Extract a shared resolver/dispatcher so shields/index.ts and sandbox/config.ts both treat openshellDriver === "vm" as a direct-container driver and only fall back to the legacy openshell-cluster-nemoclaw kubectl path for gateways that actually use it.

Related Issue

Closes #4245

Changes

  • New src/lib/sandbox/privileged-container.ts exports selectPrivilegedSandboxContainer, resolvePrivilegedSandboxContainer, buildDirectContainerExecArgv, buildKubectlExecArgv, and buildPrivilegedExecArgv. docker and vm are the direct-container drivers; everything else falls back to kubectl through the legacy gateway container.
  • src/lib/shields/index.ts and src/lib/sandbox/config.ts delegate privileged-exec resolution to the shared module so they cannot drift on driver gating or argv shape.
  • Longest-known-name disambiguation is preserved so a sandbox name that is a prefix of another sandbox (my vs my-assistant) cannot steal the longer sandbox's container; the exact openshell-<name> always beats a suffixed sibling.
  • Added unit tests:
    • test/privileged-container.test.ts (20 tests) — pure selector, argv builders, driver-class detection, prefix-collision and exact-name precedence.
    • test/shields-vm-driver-argv.test.ts (6 tests) — integration coverage proving shields.privilegedSandboxExecArgv and sandbox/config.privilegedSandboxExecArgv route to docker exec --user root <openshell-sandbox-container> ... on vm/docker drivers, fall back to kubectl for kubernetes, and refuse to steal a prefix-sibling's container.
    • test/config-set.test.ts — two additional VM-driver cases on the existing selectDockerDriverSandboxContainer helper.

Type of Change

  • Code change (feature, bug fix, or refactor)
  • Code change with doc updates
  • Doc only (prose changes, no code sample modifications)
  • Doc only (includes code sample changes)

Verification

  • npm run typecheck:cli clean.
  • Targeted tests pass (96 tests across test/privileged-container.test.ts, test/shields-vm-driver-argv.test.ts, test/config-set.test.ts).
  • Broader shields+sandbox+config subset green (173 tests across src/lib/shields/, src/lib/sandbox/, test/rebuild-shields-*, test/config-*, test/privileged-container, test/shields-vm-driver-argv).
  • Tests added for new and changed behavior.
  • No secrets, API keys, or credentials committed.
  • Full npx prek run --all-files not run in this worktree (hooks-managed; happens at commit).
  • Live macOS Docker Desktop VM-driver E2E not exercised — that hardware/OpenShell combo was not available from this triage workspace. Coverage is via the targeted unit + integration tests above; please run shields up/down on a VM-driver sandbox before merge if possible.
  • No user-facing docs changes; the bug is an internal runtime path. Skipping docs/skill regeneration.

Follow-up out of scope

src/lib/actions/sandbox/host-aliases.ts hardcodes the same K3S_CONTAINER = "openshell-cluster-nemoclaw" and unconditionally routes kubectl through it. That command is going to fail the same way on a VM-driver gateway. Filing a separate follow-up rather than expanding the scope of this fix.
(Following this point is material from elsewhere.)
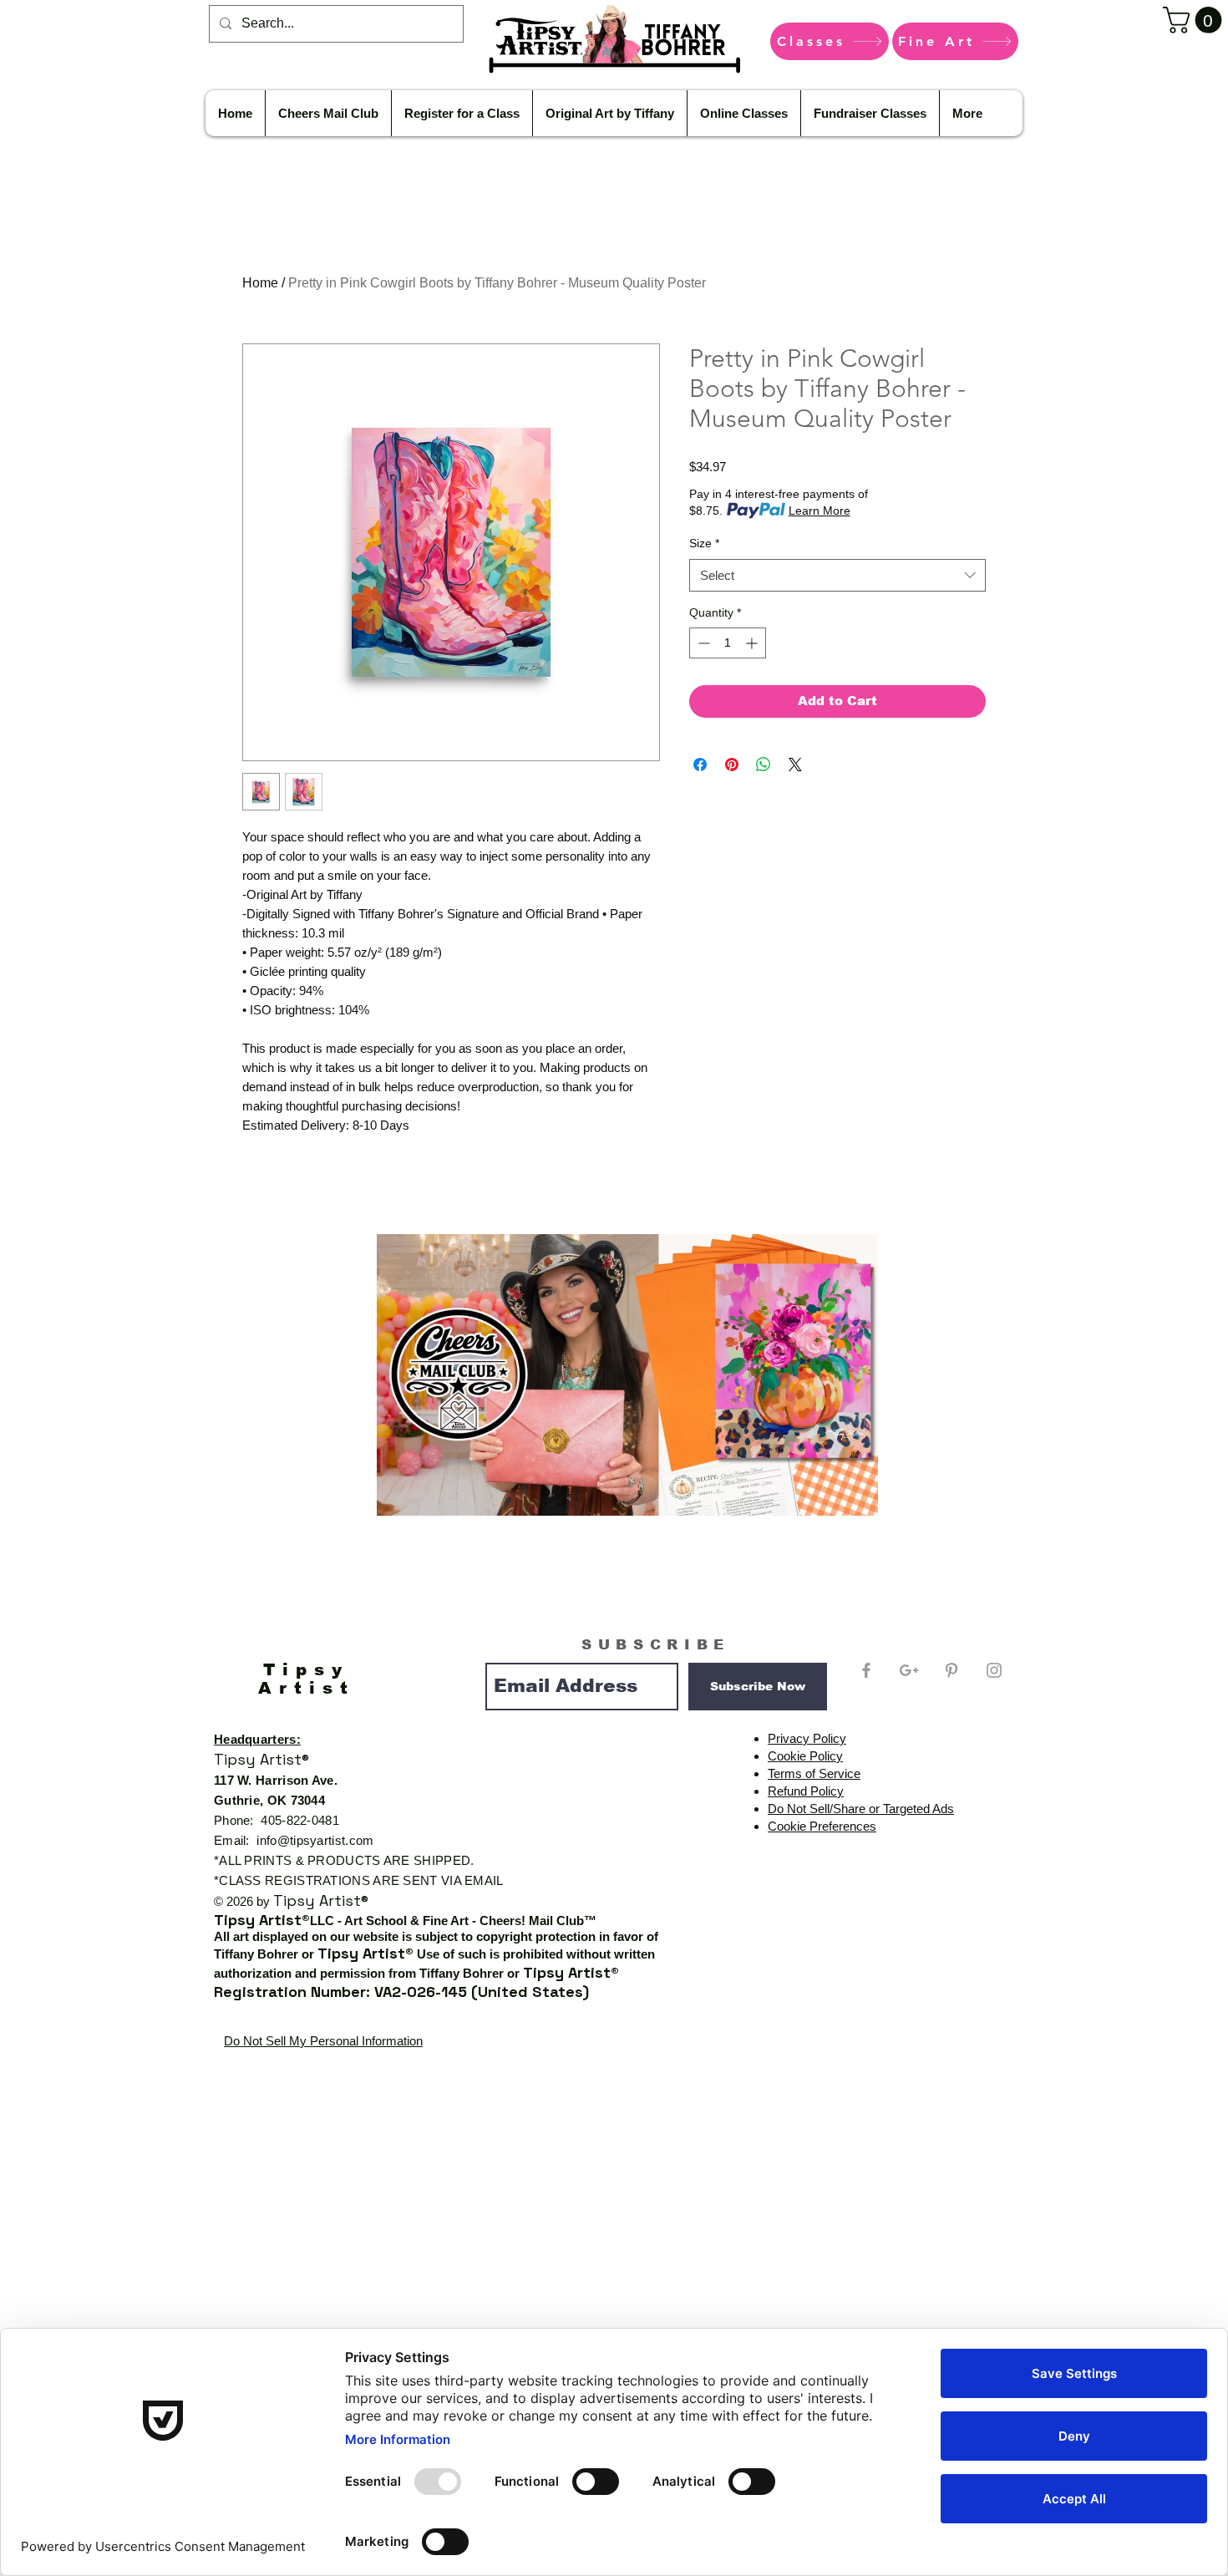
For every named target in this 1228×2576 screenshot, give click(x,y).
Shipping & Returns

🤖 Generated with Claude Code

Signed-off-by: Yimo Jiang yimoj@nvidia.com

Summary by CodeRabbit

  • Refactor
    • Centralized sandbox container resolution and privileged exec argument construction for Docker/VM drivers, improving container selection and exec path handling.
  • Bug Fixes
    • Avoid ambiguous container matches to prevent executing against the wrong sandbox.
  • Tests
    • Added unit tests covering driver detection, container selection, exec-argv construction, and disambiguation scenarios.

Review Change Stack

`nemoclaw <sandbox> shields up/down` on macOS Docker Desktop with the
OpenShell VM driver routed privileged execs through
`docker exec openshell-cluster-nemoclaw kubectl exec ...`. VM-driver
gateways have no k3s cluster container, so shields could neither lock
nor unlock config. The host-side config writer in
`sandbox/config.ts` had the same `openshellDriver === "docker"` gate
and was broken on the same path.

Extract a shared `privileged-container` resolver and argv dispatcher
that treats both `docker` and `vm` as direct-container drivers and
keeps the legacy `openshell-cluster-nemoclaw` kubectl path only for
gateways that actually use it. Preserve longest-known-name
disambiguation so sandbox names that are prefixes of other sandbox
names (`my` vs `my-assistant`) cannot steal each other's containers.

Add unit coverage:
- shields and config `privilegedSandboxExecArgv` on `vm` and `docker`
  drivers target `docker exec --user root <container> ...`
- legacy `kubernetes` driver still threads `-i` to both docker exec
  and kubectl exec
- prefix-collision sandbox names fall back to kubectl when no exact
  container exists

Closes NVIDIA#4245

Signed-off-by: Yimo Jiang <yimoj@nvidia.com>
@coderabbitai
Copy link
Copy Markdown
Contributor

coderabbitai Bot commented May 27, 2026

No actionable comments were generated in the recent review. 🎉

ℹ️ Recent review info
⚙️ Run configuration

Configuration used: Path: .coderabbit.yaml

Review profile: CHILL

Plan: Enterprise

Run ID: e659fc0f-783f-43dd-bb09-721077e0e1c6

📥 Commits

Reviewing files that changed from the base of the PR and between 76010b4 and 11776b5.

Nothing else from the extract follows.